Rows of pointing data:
____________________

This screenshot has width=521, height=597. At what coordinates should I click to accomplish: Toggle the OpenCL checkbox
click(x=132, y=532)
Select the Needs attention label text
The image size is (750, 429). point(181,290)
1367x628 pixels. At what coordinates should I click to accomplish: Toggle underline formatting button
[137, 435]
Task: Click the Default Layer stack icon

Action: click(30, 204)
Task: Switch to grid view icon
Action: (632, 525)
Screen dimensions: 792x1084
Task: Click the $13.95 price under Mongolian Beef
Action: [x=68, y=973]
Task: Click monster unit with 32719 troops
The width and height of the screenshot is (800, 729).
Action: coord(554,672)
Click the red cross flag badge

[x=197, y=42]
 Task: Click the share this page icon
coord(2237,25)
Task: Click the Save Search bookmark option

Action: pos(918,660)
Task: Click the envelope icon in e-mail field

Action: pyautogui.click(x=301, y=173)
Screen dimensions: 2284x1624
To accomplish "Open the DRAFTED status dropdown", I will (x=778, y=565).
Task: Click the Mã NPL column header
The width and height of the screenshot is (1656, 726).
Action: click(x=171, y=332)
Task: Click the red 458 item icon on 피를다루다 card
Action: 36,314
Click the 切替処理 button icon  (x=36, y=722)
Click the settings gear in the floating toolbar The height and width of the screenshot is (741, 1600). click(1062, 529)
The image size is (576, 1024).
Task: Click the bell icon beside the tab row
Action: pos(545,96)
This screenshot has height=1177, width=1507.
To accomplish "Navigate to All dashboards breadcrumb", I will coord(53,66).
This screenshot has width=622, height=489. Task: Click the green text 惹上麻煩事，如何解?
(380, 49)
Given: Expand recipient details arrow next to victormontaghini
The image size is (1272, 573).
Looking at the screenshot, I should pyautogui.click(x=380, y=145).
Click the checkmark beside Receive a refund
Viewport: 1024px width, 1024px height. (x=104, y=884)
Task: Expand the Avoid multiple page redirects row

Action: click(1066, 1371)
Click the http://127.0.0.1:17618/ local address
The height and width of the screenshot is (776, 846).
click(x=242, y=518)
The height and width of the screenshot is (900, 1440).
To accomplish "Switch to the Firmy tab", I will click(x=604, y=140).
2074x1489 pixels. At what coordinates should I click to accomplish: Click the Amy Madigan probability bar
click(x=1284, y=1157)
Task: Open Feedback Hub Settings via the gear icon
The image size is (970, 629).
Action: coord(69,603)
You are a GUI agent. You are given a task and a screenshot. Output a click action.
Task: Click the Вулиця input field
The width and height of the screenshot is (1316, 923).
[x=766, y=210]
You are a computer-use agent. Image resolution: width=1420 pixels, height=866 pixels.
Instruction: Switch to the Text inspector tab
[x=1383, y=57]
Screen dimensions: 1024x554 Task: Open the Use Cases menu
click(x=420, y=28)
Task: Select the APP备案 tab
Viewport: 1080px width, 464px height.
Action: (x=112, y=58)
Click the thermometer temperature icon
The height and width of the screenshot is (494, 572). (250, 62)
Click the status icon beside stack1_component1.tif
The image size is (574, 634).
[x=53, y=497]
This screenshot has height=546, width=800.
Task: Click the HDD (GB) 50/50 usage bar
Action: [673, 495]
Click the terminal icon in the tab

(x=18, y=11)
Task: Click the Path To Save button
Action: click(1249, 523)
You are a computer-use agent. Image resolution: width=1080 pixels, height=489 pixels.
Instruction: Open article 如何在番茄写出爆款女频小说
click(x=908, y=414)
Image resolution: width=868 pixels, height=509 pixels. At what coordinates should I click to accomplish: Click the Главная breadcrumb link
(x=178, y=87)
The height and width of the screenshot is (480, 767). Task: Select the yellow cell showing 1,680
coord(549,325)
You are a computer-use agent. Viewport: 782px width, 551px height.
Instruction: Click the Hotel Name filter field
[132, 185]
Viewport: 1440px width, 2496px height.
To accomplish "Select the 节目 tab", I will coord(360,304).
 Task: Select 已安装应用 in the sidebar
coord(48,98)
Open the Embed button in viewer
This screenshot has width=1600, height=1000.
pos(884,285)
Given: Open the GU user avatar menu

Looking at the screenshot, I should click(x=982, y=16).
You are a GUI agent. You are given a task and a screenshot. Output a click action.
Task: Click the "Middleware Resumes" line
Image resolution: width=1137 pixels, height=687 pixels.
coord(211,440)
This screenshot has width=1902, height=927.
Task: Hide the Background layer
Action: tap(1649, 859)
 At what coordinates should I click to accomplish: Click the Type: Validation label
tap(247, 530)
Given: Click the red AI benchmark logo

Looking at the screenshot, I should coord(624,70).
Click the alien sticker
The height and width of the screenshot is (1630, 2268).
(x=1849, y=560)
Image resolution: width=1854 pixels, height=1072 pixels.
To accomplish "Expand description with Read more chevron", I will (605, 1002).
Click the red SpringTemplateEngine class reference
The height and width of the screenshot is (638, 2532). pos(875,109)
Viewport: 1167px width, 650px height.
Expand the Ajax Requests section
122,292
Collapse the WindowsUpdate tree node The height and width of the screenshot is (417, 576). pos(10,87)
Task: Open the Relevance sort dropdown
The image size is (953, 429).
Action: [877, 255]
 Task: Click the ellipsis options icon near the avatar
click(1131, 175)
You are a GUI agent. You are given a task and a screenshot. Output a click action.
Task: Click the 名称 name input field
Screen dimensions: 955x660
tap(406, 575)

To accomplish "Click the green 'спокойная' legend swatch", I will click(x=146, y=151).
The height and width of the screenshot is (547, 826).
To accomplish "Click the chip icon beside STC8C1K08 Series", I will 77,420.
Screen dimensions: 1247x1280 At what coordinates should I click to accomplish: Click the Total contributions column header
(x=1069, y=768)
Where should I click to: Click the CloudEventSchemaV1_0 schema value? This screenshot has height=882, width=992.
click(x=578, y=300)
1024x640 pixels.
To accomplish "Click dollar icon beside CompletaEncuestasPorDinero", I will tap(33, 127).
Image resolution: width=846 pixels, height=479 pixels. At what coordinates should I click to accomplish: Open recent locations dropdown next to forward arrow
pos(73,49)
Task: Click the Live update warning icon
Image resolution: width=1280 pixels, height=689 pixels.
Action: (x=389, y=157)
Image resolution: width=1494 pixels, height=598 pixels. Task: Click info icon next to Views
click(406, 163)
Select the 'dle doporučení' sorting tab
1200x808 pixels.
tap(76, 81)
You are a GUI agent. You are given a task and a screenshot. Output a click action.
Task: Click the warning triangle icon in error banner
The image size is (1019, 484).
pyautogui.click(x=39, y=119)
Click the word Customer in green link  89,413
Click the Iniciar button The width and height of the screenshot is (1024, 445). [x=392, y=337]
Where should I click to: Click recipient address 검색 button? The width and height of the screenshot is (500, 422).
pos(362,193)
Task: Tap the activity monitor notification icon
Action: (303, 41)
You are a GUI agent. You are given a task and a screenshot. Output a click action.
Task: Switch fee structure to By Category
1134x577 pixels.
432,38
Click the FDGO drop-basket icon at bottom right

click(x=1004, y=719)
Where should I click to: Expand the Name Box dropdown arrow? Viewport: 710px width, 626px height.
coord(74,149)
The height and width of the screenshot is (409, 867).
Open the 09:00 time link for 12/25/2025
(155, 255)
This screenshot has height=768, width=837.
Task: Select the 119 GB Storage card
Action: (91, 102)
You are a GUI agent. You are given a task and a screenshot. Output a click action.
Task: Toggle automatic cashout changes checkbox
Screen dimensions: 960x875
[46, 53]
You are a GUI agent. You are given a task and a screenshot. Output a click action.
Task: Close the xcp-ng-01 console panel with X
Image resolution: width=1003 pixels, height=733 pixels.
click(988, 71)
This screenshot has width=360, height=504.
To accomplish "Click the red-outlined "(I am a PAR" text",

____________________

Exercise objective:
Pick out every line in the rows above that contains the word "gear", and copy each one in full. Treat the match as case-sensitive.

Answer to the task:
Click the settings gear in the floating toolbar The height and width of the screenshot is (741, 1600). click(1062, 529)
Task: Open Feedback Hub Settings via the gear icon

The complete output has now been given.